Adventure Gamers gave the game 3 out 5 stars and summarized that "While it doesn't quite rise to the level of the classic horror puzzler that inspired it, The 13th Doll is a fairly enjoyable tribute that ought to please those who spent the past two decades wanting more Stauf."

===The 7th Guest: The Board Game===
In April 2017, Trilobyte launched a Kickstarter campaign for The 7th Guest: The Board Game. The game features a Cluedo-like board design and figures representing the guests from the original PC game. Players must solve Puzzler Cards to get credit for unlocking specific rooms in the Stauf Mansion with the ultimate goal to reach the room at the top and to receive their heart's desires.

===25th Anniversary Edition===
In April 2019, Trilobyte and MojoTouch released the remastered 25th Anniversary Edition of the original game for Windows, replacing the previous version on Steam and GOG.com.

Apart from the digitally enhanced original movie clips and sound, the release contained a completely reworked control system, a map, the possibility to skip scenes and new menus. The player can choose between the original soundtrack and MIDI or Adlib synth music, with or without "retro" mode (with original image, sound and controls).

The release also contained a large amount of extras: three new language soundtracks and subtitles, deleted features, and behind-the-scenes clips, 36 tracks audio, a complete novel and script, along with a Making of featurette. It also included the possibility to download the original versions for Windows, macOS or Linux.
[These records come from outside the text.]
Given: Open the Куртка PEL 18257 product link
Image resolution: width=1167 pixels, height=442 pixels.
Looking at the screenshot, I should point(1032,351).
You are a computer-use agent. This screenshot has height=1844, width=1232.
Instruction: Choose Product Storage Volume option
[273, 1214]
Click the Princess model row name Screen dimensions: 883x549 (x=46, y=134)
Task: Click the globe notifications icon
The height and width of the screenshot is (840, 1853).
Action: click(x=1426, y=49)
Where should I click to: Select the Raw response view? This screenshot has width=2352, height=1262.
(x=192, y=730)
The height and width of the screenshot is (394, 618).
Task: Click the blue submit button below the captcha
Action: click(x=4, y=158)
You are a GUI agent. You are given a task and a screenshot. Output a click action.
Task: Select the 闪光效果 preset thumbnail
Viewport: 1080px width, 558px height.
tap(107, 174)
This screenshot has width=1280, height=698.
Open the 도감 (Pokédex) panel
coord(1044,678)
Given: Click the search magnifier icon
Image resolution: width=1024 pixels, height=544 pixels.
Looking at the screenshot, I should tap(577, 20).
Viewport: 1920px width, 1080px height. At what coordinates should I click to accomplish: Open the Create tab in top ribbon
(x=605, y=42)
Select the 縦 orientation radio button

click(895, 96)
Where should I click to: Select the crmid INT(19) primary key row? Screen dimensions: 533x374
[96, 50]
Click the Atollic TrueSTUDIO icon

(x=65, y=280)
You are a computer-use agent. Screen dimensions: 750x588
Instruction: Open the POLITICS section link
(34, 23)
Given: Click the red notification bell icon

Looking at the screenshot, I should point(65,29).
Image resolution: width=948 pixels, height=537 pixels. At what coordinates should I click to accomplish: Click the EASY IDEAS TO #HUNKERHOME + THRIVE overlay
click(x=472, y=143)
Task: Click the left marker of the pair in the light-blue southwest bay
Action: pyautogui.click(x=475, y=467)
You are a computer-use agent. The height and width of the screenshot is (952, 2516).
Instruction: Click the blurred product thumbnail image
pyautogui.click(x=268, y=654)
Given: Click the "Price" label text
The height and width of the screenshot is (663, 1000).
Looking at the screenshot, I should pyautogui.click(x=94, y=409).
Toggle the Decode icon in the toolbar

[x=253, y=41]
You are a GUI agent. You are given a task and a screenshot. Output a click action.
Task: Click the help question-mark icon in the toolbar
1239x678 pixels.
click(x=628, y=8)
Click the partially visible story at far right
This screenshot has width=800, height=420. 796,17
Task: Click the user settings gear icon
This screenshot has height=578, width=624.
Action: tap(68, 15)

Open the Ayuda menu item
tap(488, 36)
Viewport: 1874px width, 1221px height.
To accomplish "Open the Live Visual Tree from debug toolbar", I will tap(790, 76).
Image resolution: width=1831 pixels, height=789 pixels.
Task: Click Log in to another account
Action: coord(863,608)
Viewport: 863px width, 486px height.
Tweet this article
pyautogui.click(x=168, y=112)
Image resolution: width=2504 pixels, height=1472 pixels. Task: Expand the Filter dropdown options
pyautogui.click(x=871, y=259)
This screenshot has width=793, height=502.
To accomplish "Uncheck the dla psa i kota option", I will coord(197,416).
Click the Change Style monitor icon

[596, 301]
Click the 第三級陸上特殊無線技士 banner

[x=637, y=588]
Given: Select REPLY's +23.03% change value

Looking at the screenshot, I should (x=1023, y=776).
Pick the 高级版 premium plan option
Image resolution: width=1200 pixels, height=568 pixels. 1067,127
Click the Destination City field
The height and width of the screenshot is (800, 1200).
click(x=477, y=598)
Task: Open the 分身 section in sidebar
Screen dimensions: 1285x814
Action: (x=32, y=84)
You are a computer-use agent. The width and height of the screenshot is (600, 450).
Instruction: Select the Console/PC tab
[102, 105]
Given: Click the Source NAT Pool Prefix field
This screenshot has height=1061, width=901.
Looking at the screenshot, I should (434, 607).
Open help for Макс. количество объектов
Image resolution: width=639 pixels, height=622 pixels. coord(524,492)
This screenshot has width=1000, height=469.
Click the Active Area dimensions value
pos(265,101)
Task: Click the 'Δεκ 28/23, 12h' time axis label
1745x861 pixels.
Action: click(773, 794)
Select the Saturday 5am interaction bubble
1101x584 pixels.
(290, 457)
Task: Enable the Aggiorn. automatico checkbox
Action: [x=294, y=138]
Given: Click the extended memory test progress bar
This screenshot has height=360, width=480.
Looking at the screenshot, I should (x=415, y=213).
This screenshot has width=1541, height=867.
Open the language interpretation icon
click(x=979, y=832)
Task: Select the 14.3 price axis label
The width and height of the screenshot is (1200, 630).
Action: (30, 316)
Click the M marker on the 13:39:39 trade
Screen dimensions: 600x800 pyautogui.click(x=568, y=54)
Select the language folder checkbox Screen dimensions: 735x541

The 25th Anniversary Edition is also available on Android, iOS and iPadOS.

=== Console and VR releases ===
In April 2023, Trilobyte and MojoTouch released a new console edition for the Nintendo Switch, which has most of the features from the 25th Anniversary Edition while supporting all of the console game modes: TV, touch, tabletop and both Joy-Con and Pro controllers. In July 2024, the console edition was ported to PlayStation 4 and PlayStation 5.

Vertigo Studios and Exkee developed a virtual reality version of The 7th Guest for Meta Quest, PlayStation VR2, and Windows-based VR headsets. It was released on October 19, 2023. The game had similar story and fully explorable VR environments with new puzzles better suited for VR, and the prior full-motion video clips were replaced with newly filmed (new actors) clips using volumetric video.

Vertigo subsequently announced the remake of The 7th Guest for Nintendo Switch, PlayStation 5, Windows, and Xbox Series X/S systems in March 2026, using similar updates from the VR version, such as volumetric video. The game was released on June 4, 2026. The game featured several changes such as all-new games, new rooms, and an updated ending. The characters have been heavily redesigned and the storyline features new plot points. The ending has also been changed; when Julia brings Tad to Stauf she is age regressed until she no longer exists, after which the player competes against Stauf for the boy's soul.